Je ne pouvais cesser de penser à elle, elle me hantait, nuit et jour, et je ne pouvais m'empêcher de repenser aux deux semaines chez Orion, la facilité avec laquelle on avait de communiquer... Depuis la reprise c'était impossible d'être seules, il y avait toujours du monde autour de nous, et j'avais l'impression que venir la voir la dérangerait.

Surtout que le retour en classe, la reprise des devoirs, des notes, tout ça nous ramenait à ce que nous étions avant : rivales. Et ce ressentiment était toujours présent, elle était et serait toujours une menace pour moi. Alors je devais garder une certaine distance, cesser de m'attacher autant, cesser de désirer sa présence plus que tout, me concentrer sur les cours à nouveau, et me reprendre en main.

Alors la vie reprenait sa route, mes amis ne me parlaient plus d'elle, je l'effaçais de mes pensées, du moins j'essayais. Je me devais de la battre, quoi qu'il arrive.
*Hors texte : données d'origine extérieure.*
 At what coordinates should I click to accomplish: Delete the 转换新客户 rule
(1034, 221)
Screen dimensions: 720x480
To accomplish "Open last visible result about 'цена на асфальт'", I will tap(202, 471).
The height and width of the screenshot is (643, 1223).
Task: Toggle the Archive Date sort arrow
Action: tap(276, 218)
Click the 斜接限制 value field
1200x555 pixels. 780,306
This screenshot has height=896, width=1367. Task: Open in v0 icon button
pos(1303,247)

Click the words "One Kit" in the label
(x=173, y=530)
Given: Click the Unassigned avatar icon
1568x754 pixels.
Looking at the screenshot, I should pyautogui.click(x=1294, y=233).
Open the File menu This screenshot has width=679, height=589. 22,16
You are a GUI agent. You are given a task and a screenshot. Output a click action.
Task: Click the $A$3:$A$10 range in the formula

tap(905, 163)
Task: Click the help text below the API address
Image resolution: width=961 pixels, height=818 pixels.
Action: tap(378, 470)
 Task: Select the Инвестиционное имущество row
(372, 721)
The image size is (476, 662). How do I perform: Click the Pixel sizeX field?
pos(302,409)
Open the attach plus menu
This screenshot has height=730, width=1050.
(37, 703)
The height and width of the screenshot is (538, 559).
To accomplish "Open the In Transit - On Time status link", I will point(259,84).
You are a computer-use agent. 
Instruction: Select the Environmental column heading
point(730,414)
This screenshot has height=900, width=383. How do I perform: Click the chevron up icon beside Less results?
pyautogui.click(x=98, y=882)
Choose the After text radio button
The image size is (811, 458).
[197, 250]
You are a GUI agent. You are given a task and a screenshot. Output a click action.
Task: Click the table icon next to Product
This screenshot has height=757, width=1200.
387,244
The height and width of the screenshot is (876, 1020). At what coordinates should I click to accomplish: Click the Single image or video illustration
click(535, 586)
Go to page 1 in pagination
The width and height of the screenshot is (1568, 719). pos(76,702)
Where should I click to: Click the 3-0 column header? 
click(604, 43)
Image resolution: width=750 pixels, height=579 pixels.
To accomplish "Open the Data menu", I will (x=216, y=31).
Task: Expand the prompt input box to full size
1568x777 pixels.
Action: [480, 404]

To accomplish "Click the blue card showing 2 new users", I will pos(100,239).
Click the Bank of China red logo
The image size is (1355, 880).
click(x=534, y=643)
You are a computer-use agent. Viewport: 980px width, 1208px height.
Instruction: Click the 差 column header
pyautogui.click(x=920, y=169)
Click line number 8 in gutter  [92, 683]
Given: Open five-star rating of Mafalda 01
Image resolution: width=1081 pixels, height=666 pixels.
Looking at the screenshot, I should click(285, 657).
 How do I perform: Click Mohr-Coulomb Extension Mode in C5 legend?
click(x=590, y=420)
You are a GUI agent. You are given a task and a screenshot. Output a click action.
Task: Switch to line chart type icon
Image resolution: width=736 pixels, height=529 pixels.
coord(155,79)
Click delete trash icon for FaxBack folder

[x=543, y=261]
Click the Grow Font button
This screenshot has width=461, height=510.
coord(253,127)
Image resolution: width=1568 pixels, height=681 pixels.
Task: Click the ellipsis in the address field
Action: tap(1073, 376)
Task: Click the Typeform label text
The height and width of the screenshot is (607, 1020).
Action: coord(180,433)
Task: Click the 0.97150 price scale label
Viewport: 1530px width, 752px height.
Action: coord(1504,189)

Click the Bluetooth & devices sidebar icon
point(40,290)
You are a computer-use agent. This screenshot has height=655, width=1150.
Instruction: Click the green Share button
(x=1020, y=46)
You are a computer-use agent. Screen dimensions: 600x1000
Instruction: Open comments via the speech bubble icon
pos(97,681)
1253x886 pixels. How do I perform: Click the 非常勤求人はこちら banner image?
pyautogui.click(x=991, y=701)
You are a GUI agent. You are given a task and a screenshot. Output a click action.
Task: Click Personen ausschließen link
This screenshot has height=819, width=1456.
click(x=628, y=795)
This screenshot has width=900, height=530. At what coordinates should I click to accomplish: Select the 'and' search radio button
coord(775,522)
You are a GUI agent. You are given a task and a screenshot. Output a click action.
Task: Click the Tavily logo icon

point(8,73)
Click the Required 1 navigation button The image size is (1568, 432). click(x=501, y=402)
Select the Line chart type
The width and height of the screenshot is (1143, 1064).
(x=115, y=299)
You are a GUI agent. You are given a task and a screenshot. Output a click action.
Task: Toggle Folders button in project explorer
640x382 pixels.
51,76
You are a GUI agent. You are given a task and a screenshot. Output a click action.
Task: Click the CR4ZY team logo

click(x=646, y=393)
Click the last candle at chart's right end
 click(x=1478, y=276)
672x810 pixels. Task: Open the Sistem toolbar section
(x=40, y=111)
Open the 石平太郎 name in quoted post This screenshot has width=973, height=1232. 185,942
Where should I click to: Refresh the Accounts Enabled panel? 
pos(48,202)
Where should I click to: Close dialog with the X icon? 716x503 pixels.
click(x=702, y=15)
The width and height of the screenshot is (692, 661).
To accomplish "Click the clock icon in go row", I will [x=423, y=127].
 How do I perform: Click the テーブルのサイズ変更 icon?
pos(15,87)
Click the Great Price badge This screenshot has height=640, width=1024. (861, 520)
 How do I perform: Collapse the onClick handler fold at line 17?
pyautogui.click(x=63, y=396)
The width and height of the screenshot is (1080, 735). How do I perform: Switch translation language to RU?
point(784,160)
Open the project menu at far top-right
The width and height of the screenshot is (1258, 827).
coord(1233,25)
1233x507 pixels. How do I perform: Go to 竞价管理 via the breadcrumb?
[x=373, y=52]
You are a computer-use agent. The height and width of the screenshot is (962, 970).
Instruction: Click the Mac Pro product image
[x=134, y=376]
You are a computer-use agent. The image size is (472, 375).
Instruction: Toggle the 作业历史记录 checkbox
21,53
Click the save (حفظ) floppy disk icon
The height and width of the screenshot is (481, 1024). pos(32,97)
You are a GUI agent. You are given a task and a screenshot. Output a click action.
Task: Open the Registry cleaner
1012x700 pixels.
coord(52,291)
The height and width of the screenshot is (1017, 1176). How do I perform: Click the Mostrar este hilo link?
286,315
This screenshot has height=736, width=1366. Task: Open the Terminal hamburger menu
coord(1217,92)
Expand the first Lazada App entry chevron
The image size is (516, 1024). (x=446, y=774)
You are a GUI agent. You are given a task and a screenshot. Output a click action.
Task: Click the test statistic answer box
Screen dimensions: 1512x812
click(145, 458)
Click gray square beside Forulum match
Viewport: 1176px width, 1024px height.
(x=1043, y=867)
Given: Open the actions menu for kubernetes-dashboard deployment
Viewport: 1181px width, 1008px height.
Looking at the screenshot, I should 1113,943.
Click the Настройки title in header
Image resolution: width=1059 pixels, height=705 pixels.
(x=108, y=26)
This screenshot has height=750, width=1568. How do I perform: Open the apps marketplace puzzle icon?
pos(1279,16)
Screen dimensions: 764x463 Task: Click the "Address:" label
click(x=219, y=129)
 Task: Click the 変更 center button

Alors j'allais en classe, j'écoutais, je lisais des livres, je jouais aux échecs avec Mélodie, je gagnais contre elle car elle parlait de Jess. J'apprenais la pièce de théâtre de l'année, je m'entraînais devant mon miroir, je faisais tout pour améliorer mon jeu d'acteur, mon élocution. Je participais à des concours d'éloquence, où je me retrouvais toujours en finale avec Pandore. Et une fois je gagnais, la fois d'après c'était son tour... Nous étions toujours à égalité.

Et puis j'essayais d'aller en forêt, quelques jours après la reprise. L'environnement était sécurisé, alors je me dis que je pouvais essayer de reprendre l'entraînement de ma magie. Mélodie, Jess et Kellan m'accompagnaient, pour que je ne sois pas seule au cas où quelque chose arriverait. Alors nous nous retrouvâmes à quatre coincés parmi les arbres, avec moi qui mettais le feu aux branches avant de les éteindre rapidement.

Kellan essayait de me parler pour me distraire, afin que j'apprenne à gérer mon pouvoir en me concentrant de moins en moins. Il faisait le clown, ce qui nous fit rire, mais j'arrivais à mieux contrôler ma magie. J'étais contente de moi, peut-être que cette fois-ci je pourrais avoir mieux que dix-huit sur vingt en développement des dons. Alors mes amis m'aidaient à m'entraîner pendant près d'une heure, et à la fin je soupirai :

— Maintenant j'ai besoin de me détendre...

— Si tu veux... proposa Jess avec un sourire innocent. On se fait une petite soirée dans ma chambre tous ensemble, j'ai de quoi boire.

Le visage de Kellan s'illumina, et je finis par acquiescer. C'est alors qu'après le dîner à la cantine, nous finîmes nous quatre dans la petite chambre du garçon, qui sortit une bouteille de sous son lit. Chacun notre tour, assis par terre, nous prîmes une gorgée au goulot, et je me laissai m'adosser au bout du lit de Jess, et observai mes amis. Mélodie avait lissé ses cheveux bleus et portait encore une tenue entièrement noire mais élaborée, elle savait toujours bien s'habiller et j'en étais impressionnée. Elle était collée à Jess, qui était bien basique pour être avec une fille comme elle, mais bon. Et Kellan avait accordé son t-shirt avec ses yeux verts, chose qu'il adorait faire car cela les mettait en valeur, disait-il. Je ne comprenais déjà pas ce qu'ils disaient, riant aux éclats, et se murmurant des choses. Ils semblaient heureux tandis que moi j'avais l'impression que quelque chose clocherait toujours.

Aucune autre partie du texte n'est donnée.